Multi-omics revealed that ELAVL3 regulates MYCN in neuroblastoma via immunogenic cell death: Risk stratification and experimental research.

Neuroblastoma (NB), a common and highly lethal malignant disease in pediatrics, still lacks an effective therapeutic approach that addresses all conditions. Immunogenic Cell Death (ICD) plays a crucial role in tumor cell death and triggers a potent anti-tumor immune response. In this study, we report an ICD-related index (ICDR-Index) in NB through various machine learning methodologies, utilizing bulk transcriptome data from 1244 NB samples and 16 scRNA-seq datasets. Our results showed that the ICDR-Index could accurately identify different risk subtypes of patients with NB and provide predictive value for prognosis. Importantly, we found that high-risk patients with NB exhibited significantly poor overall survival (OS) rates, adverse clinical phenotypes, poor immune cell infiltration, and low sensitivity to immunotherapy.

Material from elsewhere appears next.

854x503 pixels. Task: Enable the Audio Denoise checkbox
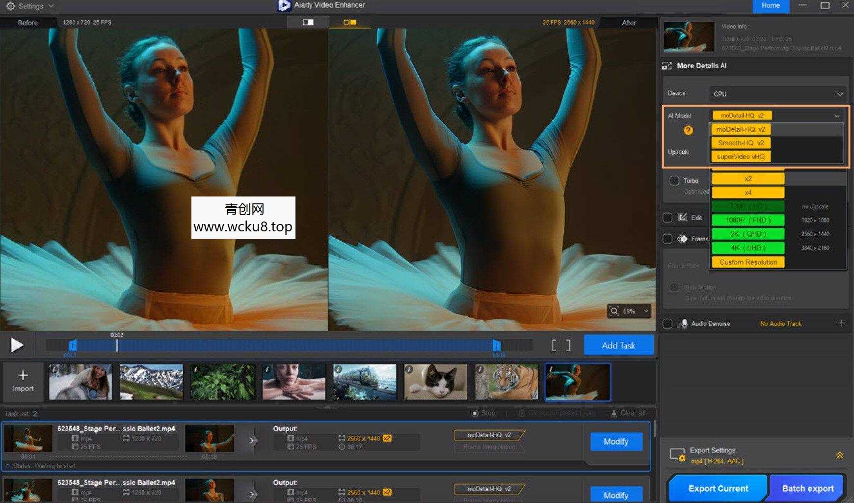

Furthermore, we identified ELAVL3 as a key gene within the ICDR-Index, where high expression levels were associated with malignancy and poor OS in NB. Additionally, targeted silencing of ELAVL3 down-regulated MYCN gene expression and reduced the malignancy of NB cells. Notably, the si-ELAVL3-transfected NB cells enhanced the anti-tumor activity of NK cells. Collectively, this study offers avenues for predicting the risk stratification of patients with NB and reveals a potential mechanism by which ELAVL3 regulates NB cell death.